The acting Minister of Education and Vocational Training, Pilar Alegría, has closed the global meeting on education, innovation and technology EnlightED 2023, dedicated this year to rethinking education in the era of artificial intelligence (AI).
In her speech, the acting minister highlighted the importance of developing this technology in an “ethical and responsible” way, and that it serves to improve the educational system. In this process, teacher training in digitalization is key, she added.
“The arrival of artificial intelligence is unstoppable and we have to make it a tool to make education better for everyone. That is why, in Europe, we are committed to ethical and responsible artificial intelligence as a safer means to achieve this great objective,” said Alegría, who recalled that the European Union is working on the definitive approval of the first law on AI in the world.
In the educational field, the new regulation will require that its use be considered a high-risk activity, so that “all possible guarantees are adopted,” Alegría stressed.
“We have to have a balanced view regarding the problems and benefits that artificial intelligence brings us to the classrooms,” highlighted the acting minister. It has thus addressed the need to respond to the dangers associated with these new technologies, but also its advantages in the educational field, such as greater personalisation of education, the generation of specific content for each learning situation, the reduction of the burden of bureaucratic information for teachers or tools for language practice, among others.

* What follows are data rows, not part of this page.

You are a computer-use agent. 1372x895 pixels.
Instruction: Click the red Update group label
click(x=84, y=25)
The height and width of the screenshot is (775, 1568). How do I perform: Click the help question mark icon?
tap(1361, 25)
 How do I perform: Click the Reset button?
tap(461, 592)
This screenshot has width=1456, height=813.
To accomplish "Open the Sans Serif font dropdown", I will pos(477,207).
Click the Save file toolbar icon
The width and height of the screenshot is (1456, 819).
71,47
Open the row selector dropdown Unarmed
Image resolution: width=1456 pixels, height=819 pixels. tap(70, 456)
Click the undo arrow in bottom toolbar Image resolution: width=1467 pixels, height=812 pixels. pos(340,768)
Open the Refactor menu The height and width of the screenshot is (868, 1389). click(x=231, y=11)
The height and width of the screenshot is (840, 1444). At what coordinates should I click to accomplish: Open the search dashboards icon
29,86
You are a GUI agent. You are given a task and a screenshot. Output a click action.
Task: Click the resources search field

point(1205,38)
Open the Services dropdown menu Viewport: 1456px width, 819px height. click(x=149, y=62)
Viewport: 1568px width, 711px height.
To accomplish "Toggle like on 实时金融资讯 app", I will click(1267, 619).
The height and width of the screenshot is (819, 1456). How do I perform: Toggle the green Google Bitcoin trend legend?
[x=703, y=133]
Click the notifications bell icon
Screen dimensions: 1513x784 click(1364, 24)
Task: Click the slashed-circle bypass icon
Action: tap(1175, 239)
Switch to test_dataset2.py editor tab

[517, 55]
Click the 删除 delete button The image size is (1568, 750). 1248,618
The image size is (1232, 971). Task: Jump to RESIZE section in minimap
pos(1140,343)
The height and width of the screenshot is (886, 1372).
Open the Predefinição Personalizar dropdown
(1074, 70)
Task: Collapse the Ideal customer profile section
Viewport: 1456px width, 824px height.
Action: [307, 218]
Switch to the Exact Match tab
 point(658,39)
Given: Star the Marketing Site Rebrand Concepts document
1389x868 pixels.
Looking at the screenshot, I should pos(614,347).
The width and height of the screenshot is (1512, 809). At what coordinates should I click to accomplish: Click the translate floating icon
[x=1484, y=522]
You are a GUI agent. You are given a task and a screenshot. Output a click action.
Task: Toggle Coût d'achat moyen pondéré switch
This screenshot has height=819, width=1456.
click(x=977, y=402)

“Once again the evidence emerges that the fundamental role corresponds to teachers,” who “need training, need experiences and pilot projects to check how things work and need to adapt technology to their specific pedagogical project,” she said. “That is why the effort in teacher training is one of the most important lines of work within the digitalization programs that we are financing with the European Next Generation recovery funds.”
In this sense, Alegría recalled the recent update of the Reference Framework for Digital Teaching Competence and the launch in 2018 of the School of Computational Thinking and Artificial Intelligence of the National Institute of Educational Technologies (Intef), which offers open educational resources and training to help Spanish teachers incorporate this skill into their teaching practice through programming and robotics activities.
Students are also being trained in digital skills, including programming and robotics, to make “safe, healthy, sustainable, critical and responsible use of digital technologies.”
“José Antonio Marina says that in our classrooms there is already the ‘Centauro Generation’, which is going to have to integrate the two types of intelligence, natural and artificial. A task that only well-trained teachers can and should do,” Alegría concluded.